- Extracted material -
****************

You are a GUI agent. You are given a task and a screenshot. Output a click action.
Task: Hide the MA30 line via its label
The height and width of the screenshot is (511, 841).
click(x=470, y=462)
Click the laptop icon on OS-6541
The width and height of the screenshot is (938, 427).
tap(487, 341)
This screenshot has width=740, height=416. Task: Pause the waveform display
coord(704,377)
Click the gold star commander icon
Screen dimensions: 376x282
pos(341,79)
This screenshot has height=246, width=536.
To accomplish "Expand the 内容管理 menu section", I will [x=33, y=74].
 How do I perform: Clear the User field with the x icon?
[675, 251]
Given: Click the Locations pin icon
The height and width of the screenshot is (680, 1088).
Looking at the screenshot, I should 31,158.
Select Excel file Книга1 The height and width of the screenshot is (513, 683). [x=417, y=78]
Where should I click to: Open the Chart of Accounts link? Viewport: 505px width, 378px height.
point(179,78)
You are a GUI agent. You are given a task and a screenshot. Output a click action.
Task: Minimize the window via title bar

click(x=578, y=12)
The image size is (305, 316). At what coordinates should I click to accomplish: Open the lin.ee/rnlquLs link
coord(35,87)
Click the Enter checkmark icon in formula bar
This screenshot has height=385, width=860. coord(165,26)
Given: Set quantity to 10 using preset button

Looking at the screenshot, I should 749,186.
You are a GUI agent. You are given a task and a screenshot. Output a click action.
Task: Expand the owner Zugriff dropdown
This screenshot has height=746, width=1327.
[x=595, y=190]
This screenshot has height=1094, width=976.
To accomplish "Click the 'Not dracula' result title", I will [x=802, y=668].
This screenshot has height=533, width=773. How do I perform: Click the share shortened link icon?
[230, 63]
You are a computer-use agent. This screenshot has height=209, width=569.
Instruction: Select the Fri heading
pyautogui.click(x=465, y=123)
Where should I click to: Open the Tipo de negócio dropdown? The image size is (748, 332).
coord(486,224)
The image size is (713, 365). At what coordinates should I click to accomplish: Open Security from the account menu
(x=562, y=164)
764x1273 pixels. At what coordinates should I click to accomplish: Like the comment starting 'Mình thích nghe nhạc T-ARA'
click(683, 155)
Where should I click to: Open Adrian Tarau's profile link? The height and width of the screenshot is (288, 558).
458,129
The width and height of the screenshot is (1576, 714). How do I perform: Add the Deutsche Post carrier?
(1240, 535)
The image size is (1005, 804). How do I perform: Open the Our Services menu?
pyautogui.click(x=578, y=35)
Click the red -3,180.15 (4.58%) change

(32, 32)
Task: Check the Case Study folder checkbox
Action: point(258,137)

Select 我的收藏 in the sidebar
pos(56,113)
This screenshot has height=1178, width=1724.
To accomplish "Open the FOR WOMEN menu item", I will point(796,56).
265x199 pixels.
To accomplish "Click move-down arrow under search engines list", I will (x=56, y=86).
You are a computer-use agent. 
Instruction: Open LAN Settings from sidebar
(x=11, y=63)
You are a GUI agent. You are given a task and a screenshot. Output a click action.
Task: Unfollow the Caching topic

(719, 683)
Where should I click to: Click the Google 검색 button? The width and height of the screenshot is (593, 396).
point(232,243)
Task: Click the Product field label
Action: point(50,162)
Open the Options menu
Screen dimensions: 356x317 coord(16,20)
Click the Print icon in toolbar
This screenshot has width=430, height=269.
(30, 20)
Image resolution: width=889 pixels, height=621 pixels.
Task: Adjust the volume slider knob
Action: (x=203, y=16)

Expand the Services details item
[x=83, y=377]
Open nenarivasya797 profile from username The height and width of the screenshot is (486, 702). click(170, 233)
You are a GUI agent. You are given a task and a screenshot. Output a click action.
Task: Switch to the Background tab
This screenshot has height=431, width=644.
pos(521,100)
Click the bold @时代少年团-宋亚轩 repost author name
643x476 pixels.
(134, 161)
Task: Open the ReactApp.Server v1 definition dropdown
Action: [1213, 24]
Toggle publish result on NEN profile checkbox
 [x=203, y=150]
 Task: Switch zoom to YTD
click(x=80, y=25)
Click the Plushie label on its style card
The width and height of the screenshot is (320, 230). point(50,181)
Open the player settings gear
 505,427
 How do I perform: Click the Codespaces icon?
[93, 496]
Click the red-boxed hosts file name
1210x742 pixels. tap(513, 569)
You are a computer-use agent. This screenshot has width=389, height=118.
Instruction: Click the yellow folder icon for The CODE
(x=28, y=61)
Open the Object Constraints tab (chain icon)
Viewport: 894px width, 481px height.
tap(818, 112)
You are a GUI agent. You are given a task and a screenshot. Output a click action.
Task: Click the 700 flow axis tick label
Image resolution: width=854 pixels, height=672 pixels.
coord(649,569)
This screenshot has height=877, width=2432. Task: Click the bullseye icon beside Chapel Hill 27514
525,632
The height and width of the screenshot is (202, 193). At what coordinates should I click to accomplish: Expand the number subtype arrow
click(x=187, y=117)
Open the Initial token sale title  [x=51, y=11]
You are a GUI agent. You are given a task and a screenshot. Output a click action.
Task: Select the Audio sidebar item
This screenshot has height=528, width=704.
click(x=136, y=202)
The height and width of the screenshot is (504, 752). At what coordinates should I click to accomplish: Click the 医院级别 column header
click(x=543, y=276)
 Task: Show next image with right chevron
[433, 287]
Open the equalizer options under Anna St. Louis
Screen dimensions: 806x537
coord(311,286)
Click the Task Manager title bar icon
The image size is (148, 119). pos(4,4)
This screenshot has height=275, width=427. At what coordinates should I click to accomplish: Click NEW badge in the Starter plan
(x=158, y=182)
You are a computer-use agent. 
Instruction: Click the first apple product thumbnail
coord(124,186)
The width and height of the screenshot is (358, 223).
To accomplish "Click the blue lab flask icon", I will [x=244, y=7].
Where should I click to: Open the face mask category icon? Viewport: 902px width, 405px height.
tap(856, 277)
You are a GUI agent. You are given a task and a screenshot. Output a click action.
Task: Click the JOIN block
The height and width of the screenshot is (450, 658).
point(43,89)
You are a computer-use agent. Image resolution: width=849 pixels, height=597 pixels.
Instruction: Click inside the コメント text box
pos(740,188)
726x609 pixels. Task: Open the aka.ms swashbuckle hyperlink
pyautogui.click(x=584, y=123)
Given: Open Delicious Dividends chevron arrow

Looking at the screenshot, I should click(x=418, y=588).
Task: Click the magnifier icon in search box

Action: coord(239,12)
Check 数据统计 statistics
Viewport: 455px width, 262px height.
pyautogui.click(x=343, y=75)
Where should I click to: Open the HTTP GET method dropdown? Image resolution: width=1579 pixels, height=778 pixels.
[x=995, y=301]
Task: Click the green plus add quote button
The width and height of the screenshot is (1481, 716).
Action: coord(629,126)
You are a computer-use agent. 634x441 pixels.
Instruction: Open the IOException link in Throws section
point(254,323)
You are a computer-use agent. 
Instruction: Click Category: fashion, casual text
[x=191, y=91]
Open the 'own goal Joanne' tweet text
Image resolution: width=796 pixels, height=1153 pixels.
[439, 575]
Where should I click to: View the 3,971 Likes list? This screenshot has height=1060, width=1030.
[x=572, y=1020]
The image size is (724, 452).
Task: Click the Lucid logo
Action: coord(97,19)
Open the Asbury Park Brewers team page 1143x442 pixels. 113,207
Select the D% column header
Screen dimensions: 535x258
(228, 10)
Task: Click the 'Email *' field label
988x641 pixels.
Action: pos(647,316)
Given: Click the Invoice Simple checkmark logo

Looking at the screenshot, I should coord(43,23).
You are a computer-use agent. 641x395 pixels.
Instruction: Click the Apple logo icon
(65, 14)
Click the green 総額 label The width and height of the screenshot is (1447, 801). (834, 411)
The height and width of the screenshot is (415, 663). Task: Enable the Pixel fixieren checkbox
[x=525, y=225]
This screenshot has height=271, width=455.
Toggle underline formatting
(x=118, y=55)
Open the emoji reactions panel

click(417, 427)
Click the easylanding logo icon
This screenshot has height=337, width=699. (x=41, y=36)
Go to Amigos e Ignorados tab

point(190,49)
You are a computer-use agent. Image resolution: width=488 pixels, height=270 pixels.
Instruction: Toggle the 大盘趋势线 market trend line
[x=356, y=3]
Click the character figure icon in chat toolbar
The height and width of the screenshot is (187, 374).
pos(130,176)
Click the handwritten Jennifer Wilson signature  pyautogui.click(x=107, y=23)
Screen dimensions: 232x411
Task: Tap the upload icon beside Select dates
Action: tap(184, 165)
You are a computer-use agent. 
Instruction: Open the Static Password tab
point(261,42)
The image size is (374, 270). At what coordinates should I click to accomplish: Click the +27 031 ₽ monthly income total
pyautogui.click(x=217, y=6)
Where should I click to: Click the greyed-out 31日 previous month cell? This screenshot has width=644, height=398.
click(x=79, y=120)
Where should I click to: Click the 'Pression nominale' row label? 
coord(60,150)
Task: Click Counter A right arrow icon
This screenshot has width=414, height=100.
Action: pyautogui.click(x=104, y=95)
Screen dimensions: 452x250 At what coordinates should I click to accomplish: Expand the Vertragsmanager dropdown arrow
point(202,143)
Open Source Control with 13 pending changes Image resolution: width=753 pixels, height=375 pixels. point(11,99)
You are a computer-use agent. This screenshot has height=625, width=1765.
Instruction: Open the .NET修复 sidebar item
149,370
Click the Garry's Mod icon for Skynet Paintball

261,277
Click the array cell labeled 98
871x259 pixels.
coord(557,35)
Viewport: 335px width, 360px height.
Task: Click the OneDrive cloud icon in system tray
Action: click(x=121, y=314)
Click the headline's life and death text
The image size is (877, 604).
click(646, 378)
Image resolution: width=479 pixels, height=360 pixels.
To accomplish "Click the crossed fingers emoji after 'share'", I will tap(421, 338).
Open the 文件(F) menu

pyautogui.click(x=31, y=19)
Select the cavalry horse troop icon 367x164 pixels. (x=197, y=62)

****************

- Your goal -
Copy the entries word for word. Start at the first line and end with the line containing "Select Excel file".

- Exercise solution -
You are a GUI agent. You are given a task and a screenshot. Output a click action.
Task: Hide the MA30 line via its label
The height and width of the screenshot is (511, 841).
click(x=470, y=462)
Click the laptop icon on OS-6541
The width and height of the screenshot is (938, 427).
tap(487, 341)
This screenshot has width=740, height=416. Task: Pause the waveform display
coord(704,377)
Click the gold star commander icon
Screen dimensions: 376x282
pos(341,79)
This screenshot has height=246, width=536.
To accomplish "Expand the 内容管理 menu section", I will [x=33, y=74].
 How do I perform: Clear the User field with the x icon?
[675, 251]
Given: Click the Locations pin icon
The height and width of the screenshot is (680, 1088).
Looking at the screenshot, I should 31,158.
Select Excel file Книга1 The height and width of the screenshot is (513, 683). [x=417, y=78]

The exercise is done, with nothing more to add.